▼▼▼

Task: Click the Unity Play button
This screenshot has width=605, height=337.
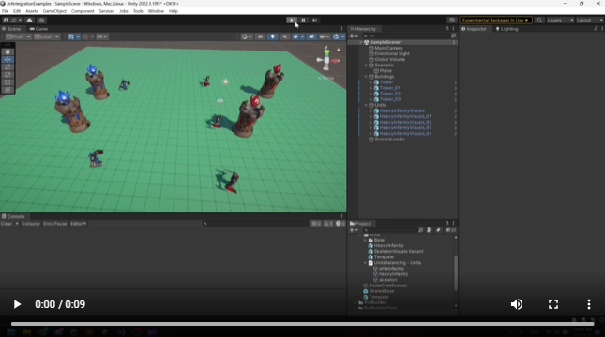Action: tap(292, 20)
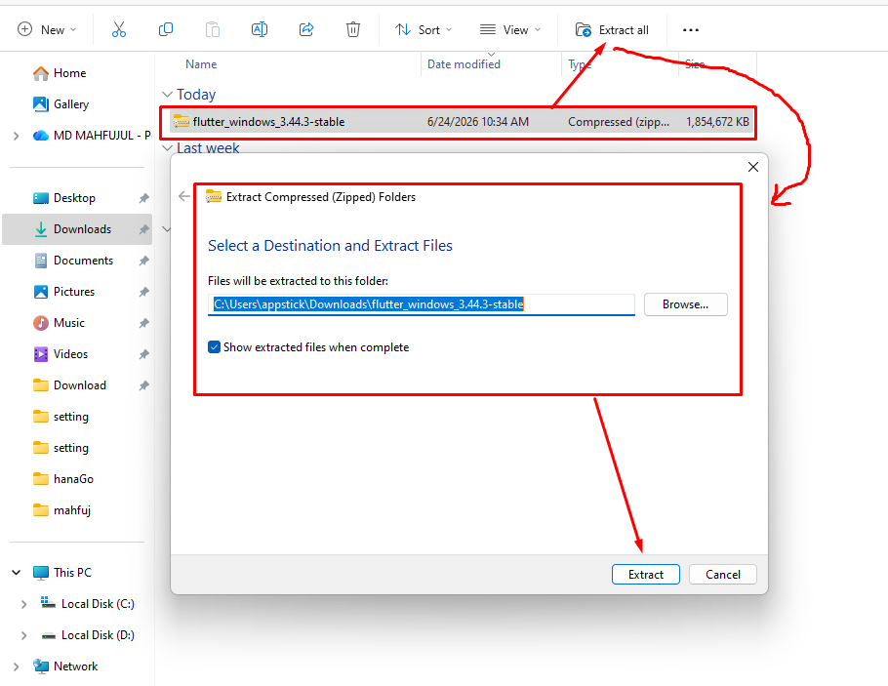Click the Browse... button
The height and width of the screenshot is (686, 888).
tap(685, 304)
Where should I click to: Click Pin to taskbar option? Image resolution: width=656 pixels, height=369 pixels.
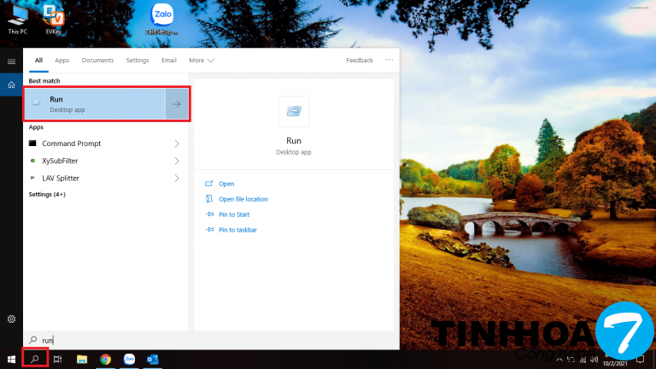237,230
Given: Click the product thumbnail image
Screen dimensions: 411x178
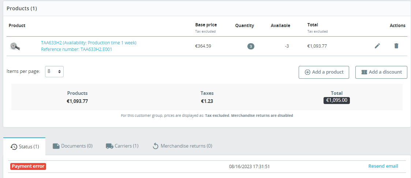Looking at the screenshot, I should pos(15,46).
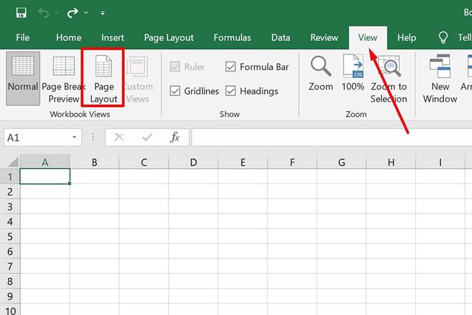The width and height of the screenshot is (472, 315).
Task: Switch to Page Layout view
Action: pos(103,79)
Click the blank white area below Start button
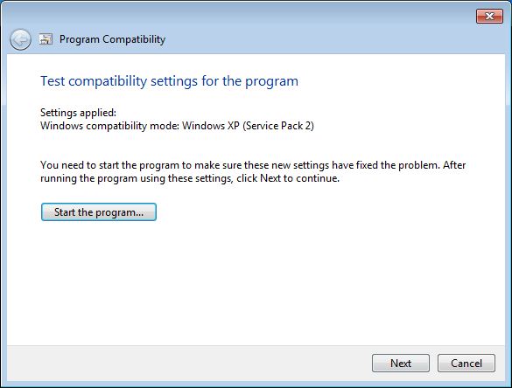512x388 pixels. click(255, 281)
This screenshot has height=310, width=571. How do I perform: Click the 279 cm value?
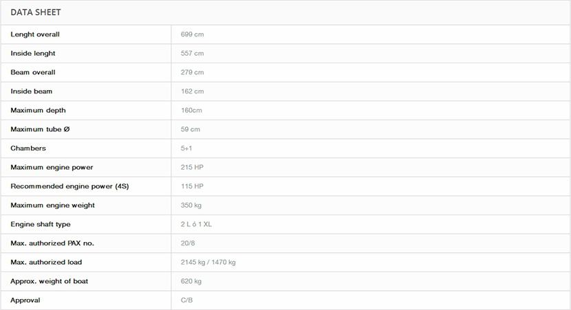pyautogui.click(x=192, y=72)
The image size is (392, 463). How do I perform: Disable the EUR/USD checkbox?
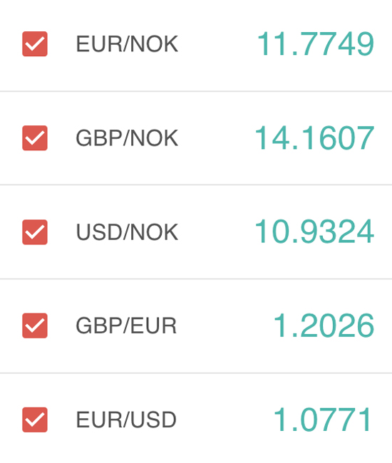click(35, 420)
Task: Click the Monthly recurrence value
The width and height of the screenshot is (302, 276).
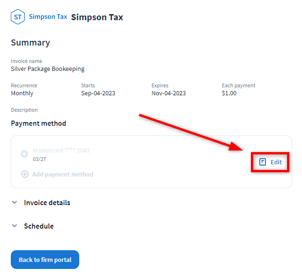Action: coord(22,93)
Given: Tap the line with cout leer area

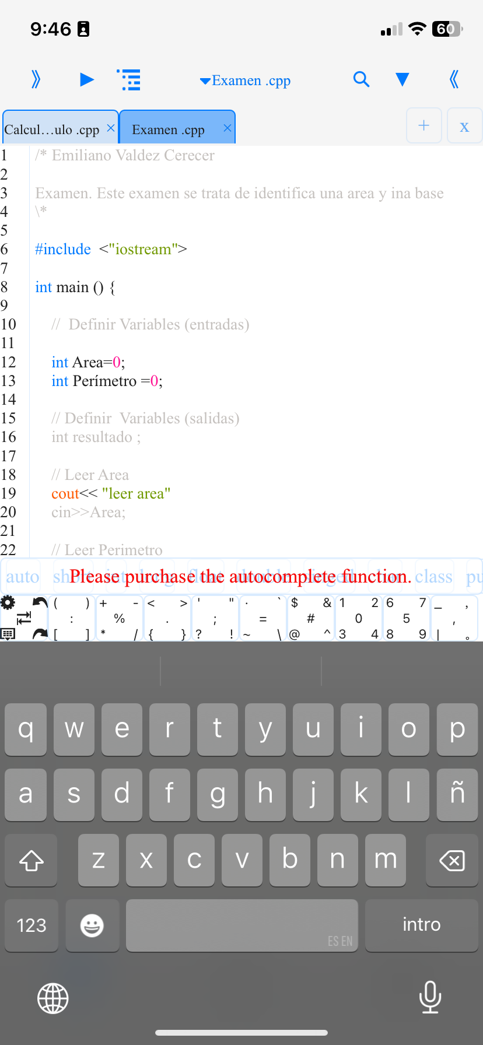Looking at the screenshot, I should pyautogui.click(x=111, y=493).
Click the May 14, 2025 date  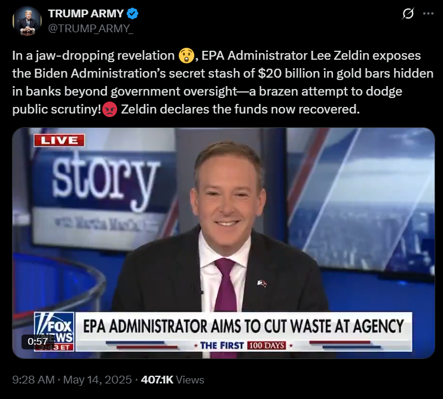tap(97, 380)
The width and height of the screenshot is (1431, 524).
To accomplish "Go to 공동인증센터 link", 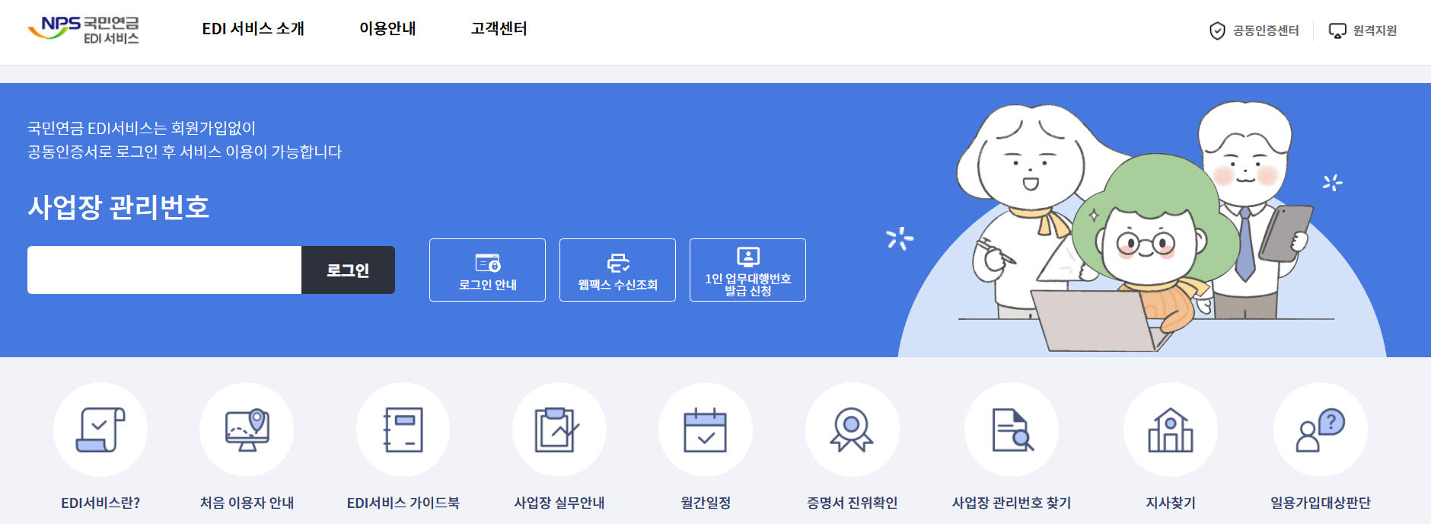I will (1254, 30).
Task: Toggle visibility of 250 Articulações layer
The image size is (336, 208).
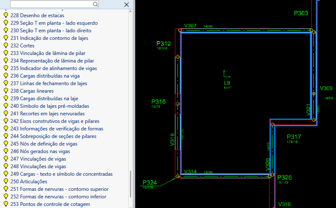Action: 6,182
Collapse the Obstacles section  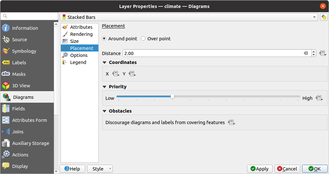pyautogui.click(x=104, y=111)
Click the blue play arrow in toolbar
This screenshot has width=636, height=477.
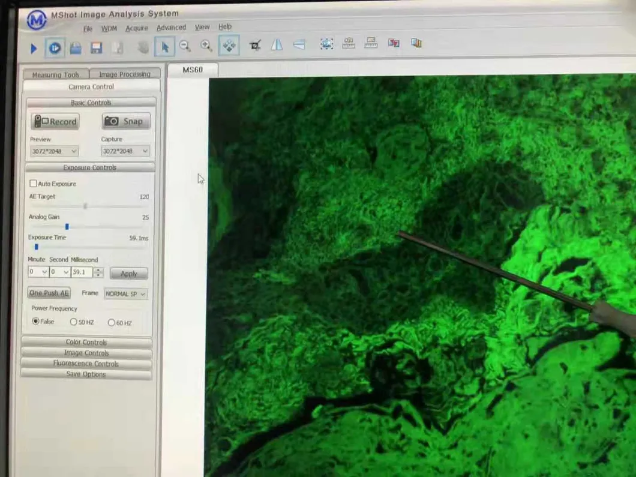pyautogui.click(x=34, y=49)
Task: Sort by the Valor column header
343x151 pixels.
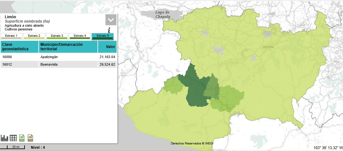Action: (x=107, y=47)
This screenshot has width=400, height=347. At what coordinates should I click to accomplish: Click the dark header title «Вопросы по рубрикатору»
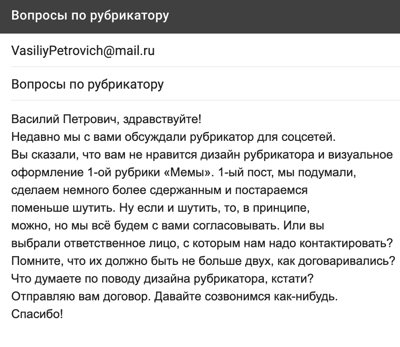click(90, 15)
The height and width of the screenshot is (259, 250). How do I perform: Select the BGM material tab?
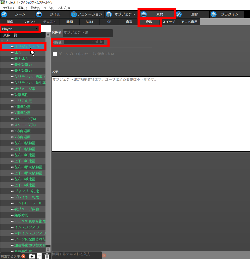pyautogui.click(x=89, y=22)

▲▲▲

Give back, word for word, the lines from the line that contains "This screenshot has width=400, height=347." through the last line of the records, with no pictures and nothing else.

This screenshot has width=400, height=347. At what coordinates should I click to accomplish: Click the dark header title «Вопросы по рубрикатору»
click(90, 15)
The height and width of the screenshot is (259, 250). How do I perform: Select the BGM material tab?
pyautogui.click(x=89, y=22)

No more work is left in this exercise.